Six jours plus tard, un autre commando nocturne, qui avait sans doute autre chose à dire, repeignit en blanc une partie des marches. La Ville, ç moins tolérante aux marches blanches qu’aux marches de couleur, envoya ses nettoyeurs déblanchir les lieux. Las ! Les Kärcher municipaux sont daltoniens : incapable de distinguer le blanc des couleurs, ils enlevaient tout. Horrifiés, les nettoyeurs stoppèrent le travail en son milieu. Voilà pourquoi les touristes ont pu admirer tout au long de l’été cet étrange décor où le « gris beige du granite » le dispute aux couleurs survivantes.

Repentante, la Ville a officiellement fourni un stock de peinture aux partisans des couleurs. On espère que la comptabilité publique a une ligne pour inscrire ce genre de cadeau, mais là n’est pas la question. On espère surtout que la Ville a fourni sept couleurs et non six, car traditionnellement c’est ainsi qu’on représente l’arc-en-ciel. Et plus encore, on espère qu’elle ne s’en tiendra pas là.

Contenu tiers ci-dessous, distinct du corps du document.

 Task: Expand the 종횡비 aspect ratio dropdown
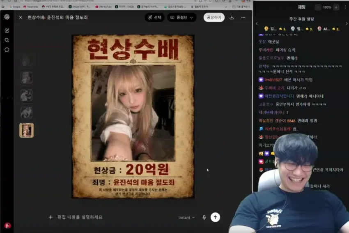(182, 17)
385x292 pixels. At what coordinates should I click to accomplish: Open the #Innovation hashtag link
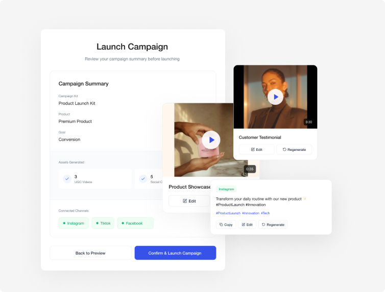pyautogui.click(x=250, y=213)
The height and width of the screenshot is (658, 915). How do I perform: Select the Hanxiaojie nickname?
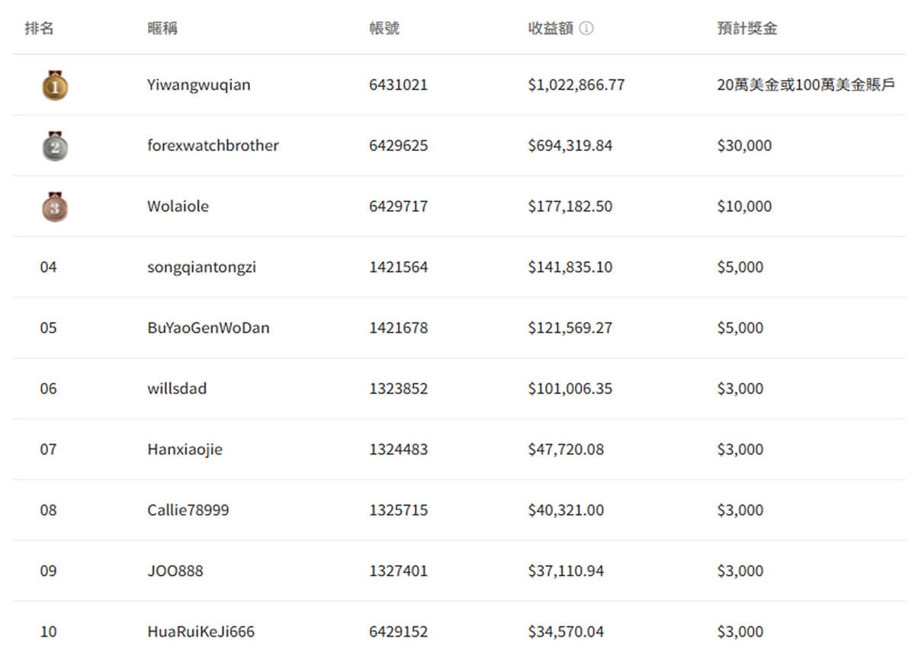click(x=185, y=450)
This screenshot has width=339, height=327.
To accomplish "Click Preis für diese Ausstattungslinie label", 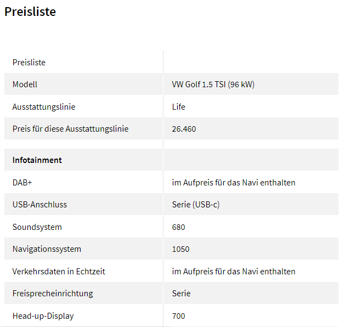I will pos(70,129).
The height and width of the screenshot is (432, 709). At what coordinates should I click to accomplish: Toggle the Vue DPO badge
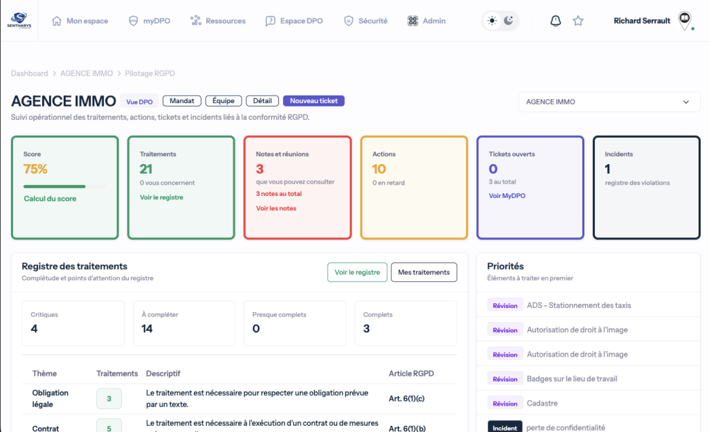(139, 101)
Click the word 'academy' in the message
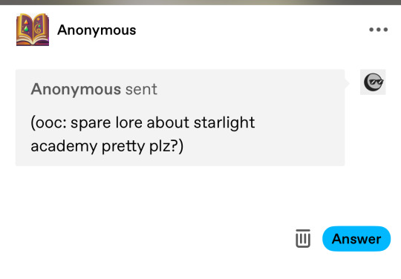The width and height of the screenshot is (401, 279). (64, 147)
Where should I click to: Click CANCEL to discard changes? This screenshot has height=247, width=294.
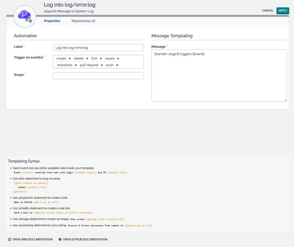click(267, 11)
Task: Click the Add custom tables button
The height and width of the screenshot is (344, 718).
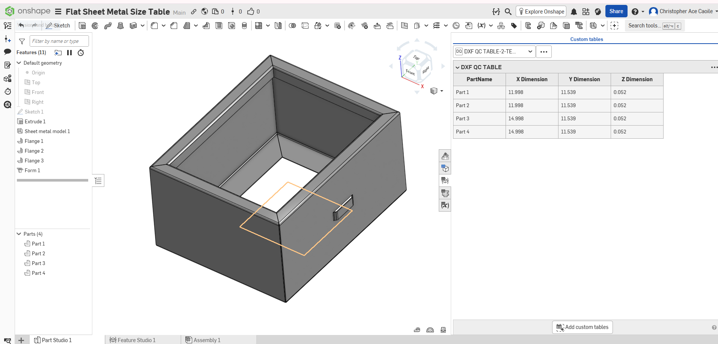Action: (x=582, y=327)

Car les escaliers aux couleurs de l’arc-en-ciel sont d’une affligeante banalité. Du Brésil à la Turquie, ils abondent. Même larges, quelques marches peinturlurées ne sont pas suffisantes pour valoir à Nantes le badge de créativité auquel elle aspire. Alors, allons-y franco, peignons partout, ce n’est pas MM. Castorama et Dulux qui s’en plaindront.